I have not missed you point. In fact I agree with all your arguments above.

What I was saying is that PUAs will not forbid you to make all arrangements you
want. I did not say that it would still be easy: Unicode will not standardize
anything except that providing a default behavior for conforming applications, o
that it won't break applications that will try to use PUA according to their own

So for those applicatiosn that are not prepared to use PUAs of any sort, they
can be conforming by just handling them as non composable and non decomposable
symbols, with combining class 0, so that if they are used as intermediates for
the communiaction between 2 users of an unknown private convention, these
applications won't break their text containing PUAs.

For a renderer however, as there's no other communication with another user, the
communication is from the user to its screen or printer. A font will be most
often the only way for a user to instruct its renderer to use his own PUAs the
way it wants. Other inputs to the renderer could be the language tags inserted
in the plain text, or set to the renderer as options via an out-of-band API (for
example with rich-text formats). In either case, a renderer can be made so that
it will support the customizations that a user wants for his PUAs.

And no, I don't think that font-based overrides should apply out of PUAs. I
never stated that and never asked for that.

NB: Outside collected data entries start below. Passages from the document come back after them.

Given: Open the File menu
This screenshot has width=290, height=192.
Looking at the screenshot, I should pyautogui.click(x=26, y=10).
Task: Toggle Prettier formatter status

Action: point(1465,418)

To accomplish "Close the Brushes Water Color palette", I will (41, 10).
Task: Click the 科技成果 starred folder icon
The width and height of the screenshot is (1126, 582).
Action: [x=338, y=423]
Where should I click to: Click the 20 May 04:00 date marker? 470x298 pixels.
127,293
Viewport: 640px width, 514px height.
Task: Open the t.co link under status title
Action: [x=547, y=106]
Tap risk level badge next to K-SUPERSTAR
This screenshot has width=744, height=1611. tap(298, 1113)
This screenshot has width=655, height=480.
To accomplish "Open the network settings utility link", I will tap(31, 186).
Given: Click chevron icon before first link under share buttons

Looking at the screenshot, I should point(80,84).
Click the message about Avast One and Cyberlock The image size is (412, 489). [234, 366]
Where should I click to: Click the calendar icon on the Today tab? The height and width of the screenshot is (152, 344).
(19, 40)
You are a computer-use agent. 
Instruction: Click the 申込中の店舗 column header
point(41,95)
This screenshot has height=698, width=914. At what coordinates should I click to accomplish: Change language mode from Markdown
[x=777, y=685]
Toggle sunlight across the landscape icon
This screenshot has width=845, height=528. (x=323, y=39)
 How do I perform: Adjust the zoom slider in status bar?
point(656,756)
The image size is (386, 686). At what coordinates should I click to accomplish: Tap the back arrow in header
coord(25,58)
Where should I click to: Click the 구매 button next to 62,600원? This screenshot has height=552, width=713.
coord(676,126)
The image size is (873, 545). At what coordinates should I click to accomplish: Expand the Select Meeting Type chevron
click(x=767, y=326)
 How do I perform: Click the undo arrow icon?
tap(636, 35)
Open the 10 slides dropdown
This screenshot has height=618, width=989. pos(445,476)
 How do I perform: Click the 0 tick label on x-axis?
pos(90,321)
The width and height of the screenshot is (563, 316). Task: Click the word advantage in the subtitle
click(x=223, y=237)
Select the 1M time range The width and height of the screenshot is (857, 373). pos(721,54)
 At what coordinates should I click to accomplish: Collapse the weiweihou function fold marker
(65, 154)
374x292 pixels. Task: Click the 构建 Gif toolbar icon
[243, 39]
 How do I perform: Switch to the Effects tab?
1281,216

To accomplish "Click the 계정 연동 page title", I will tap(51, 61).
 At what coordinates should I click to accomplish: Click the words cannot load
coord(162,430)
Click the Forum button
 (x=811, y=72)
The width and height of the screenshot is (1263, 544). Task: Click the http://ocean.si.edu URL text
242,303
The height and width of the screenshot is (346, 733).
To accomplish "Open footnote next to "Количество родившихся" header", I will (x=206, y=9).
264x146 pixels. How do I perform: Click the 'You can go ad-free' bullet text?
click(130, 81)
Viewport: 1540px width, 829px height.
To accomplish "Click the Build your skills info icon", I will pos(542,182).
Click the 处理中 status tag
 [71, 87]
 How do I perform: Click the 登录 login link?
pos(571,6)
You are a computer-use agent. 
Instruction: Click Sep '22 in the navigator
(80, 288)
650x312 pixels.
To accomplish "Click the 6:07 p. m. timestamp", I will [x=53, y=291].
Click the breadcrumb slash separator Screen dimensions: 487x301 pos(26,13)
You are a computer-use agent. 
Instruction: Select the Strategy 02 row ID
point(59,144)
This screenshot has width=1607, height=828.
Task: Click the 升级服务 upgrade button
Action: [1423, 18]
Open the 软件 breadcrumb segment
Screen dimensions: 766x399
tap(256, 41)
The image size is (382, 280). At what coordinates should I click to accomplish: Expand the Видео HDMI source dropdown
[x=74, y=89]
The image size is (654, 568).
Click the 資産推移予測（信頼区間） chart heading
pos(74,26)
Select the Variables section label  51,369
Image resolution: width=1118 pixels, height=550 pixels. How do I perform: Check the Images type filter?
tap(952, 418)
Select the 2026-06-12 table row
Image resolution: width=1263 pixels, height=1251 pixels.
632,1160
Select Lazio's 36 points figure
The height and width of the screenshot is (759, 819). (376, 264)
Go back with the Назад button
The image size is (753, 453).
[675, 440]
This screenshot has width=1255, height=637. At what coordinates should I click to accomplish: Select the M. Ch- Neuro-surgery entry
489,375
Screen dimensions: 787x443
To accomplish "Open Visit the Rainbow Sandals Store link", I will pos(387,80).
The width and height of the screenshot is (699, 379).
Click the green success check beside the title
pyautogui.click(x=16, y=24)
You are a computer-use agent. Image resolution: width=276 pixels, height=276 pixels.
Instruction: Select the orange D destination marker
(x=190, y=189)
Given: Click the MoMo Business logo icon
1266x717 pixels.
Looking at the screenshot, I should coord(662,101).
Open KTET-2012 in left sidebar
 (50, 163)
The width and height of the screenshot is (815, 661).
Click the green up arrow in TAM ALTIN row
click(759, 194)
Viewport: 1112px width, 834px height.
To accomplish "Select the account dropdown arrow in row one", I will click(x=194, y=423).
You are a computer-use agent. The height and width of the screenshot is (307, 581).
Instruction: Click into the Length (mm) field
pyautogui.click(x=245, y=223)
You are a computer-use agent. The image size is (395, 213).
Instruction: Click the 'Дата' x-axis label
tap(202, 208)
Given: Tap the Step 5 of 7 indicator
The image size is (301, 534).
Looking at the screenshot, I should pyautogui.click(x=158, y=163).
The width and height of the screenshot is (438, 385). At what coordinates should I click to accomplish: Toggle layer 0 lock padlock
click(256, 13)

A renderer may be customized by users with language tags as I said, or through
other means, but it should not accept customizations that fall outside of PUA
ranges (unless there's a strong notice to inform the user that his
customizations are probably invalid and possibly dangerous for the security, or
the accuracy of the documents generated; some users still do that today by
hacking existing assigned standard code points, but this breaks lots of
assumptions about documents encoding accuracy).

So a font may very well include some custom character properties tables, but
this should be allowed only for PUA ranges. Or a font may just contain a simple
signature of a private PUA agreement for which the font was designed. The
signature (which can be encoded in language tags in plain-texts or in embedded
meta-data in fonts may be a URI (I mean a URL, a URN or a random UUID) refering
to definition files associated with the necessary custom properties table. (for
example a font of PUAs assigned according to the ConScript registry should
contain a URI referencing the ConScript agreement and its version and/or date.
It's up to private users or registry holders to maintain the reference data
associated with that URI signature (Unicode does not need to be involved here).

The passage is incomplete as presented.